Over at Econlog, I have a new post discussing Ricardo Reis’s proposal for a market-based price level target, which relies on shifts in money demand. (In contrast, my NGDP futures targeting paper contemplates using markets to adjust the money supply until NGDP expectations are on target.)
When thinking about these two approaches, it might be useful to compare a money demand shock with a money supply shock. We all know from EC101 that a shift in supply has the opposite impact (on value) from a shift in demand. Money is no different. Those who are used to taking a quantity theoretic approach to money might consider the following three examples:
1. Suppose there is a huge spike in the demand for US currency in foreign countries. That will increase the demand for US base money and, other things equal, will reduce the US price level. But you can also think of this sort of demand shock as reducing the supply of currency within the US. With less currency circulating in the US, the price level falls for standard “quantity theory” reasons.
2. Now let’s consider an economy whose currency is of no interest to outsiders—say Canada. If Canada imposes draconian taxes then the Canadian public might hoard currency as a way of hiding income from the government. That would result in a huge spike in Canadian currency demand. But you can also view that as a money supply shock. The supply of currency actively being used as a medium exchange, aka Canadian “transactions balances”, would decline as hoarding balances increase. The quantity theory of money applies better to transactions balances than to all money balances.
3. With the advent of interest on reserves (IOR), and enormously bloated levels of excess reserves, the Fed has shifted somewhat away from a supply of money approach and towards a demand for money approach. On the other hand, the original monetarist model treated “high-powered money” as being equivalent to the monetary base. With IOR, the entire monetary base is no longer high-powered money. Instead, the currency stock is the new high powered money. So a change in IOR that impacts the demand for base money can also be thought of as impacting the supply of high-powered money. Thus if the Fed suddenly cut IOR to zero, banks would try to get rid of some of their excess reserves, which would flow out into circulation, boosting the supply of currency, and hence the price level.
[Some people who understand accounting but not macroeconomics will tell you that banks as a whole cannot get rid of reserves—that reserves withdrawn from one bank will be deposited into another. Don’t believe them. A monopoly bank could easily get rid of unwanted ERs by buying assets, then making bank deposits unattractive enough so that all the base money doesn’t get redeposited into the banking system. The entire banking system is no different. People who treat macro as a branch of accounting will only confuse you—stay away from them.]
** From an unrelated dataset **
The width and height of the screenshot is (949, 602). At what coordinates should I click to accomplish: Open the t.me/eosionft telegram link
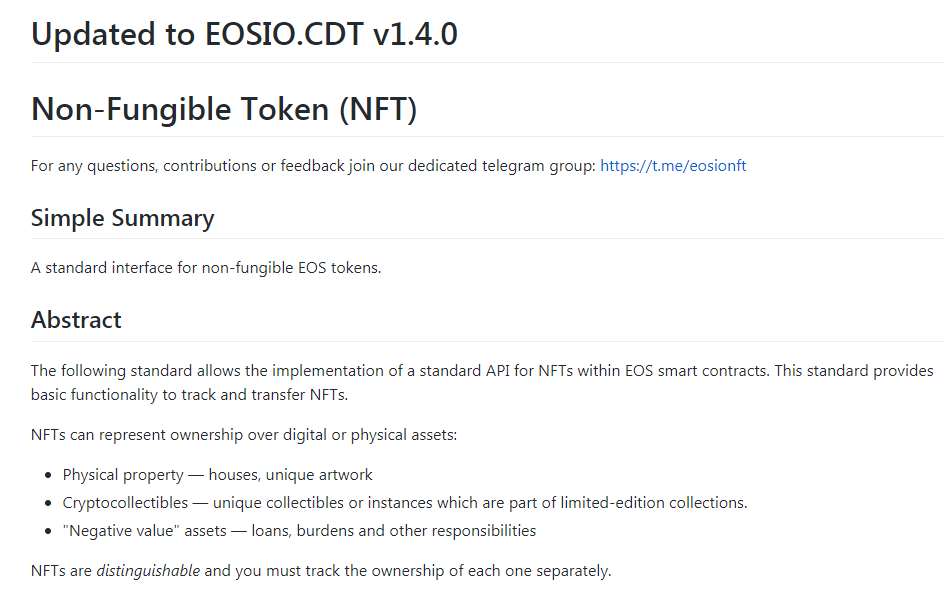tap(673, 166)
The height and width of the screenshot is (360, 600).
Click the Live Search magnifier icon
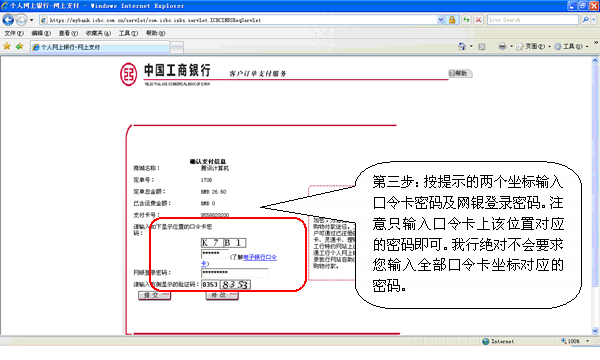click(585, 20)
There’s nothing new in this post, even more than a quarter millennium ago David Hume knew that an increase in money demand is equivalent to a decrease in the money supply:
“If the coin be locked up in chests, it is the same thing with regard to prices, as if it were annihilated.” David Hume — Of Money
PS. The thought experiments in this paper were merely to illustrate basic concepts. In the real world, the Fed would accommodate a shift in currency demand from overseas hoarding, or domestic tax evaders. Hence there would be no significant macroeconomic impact.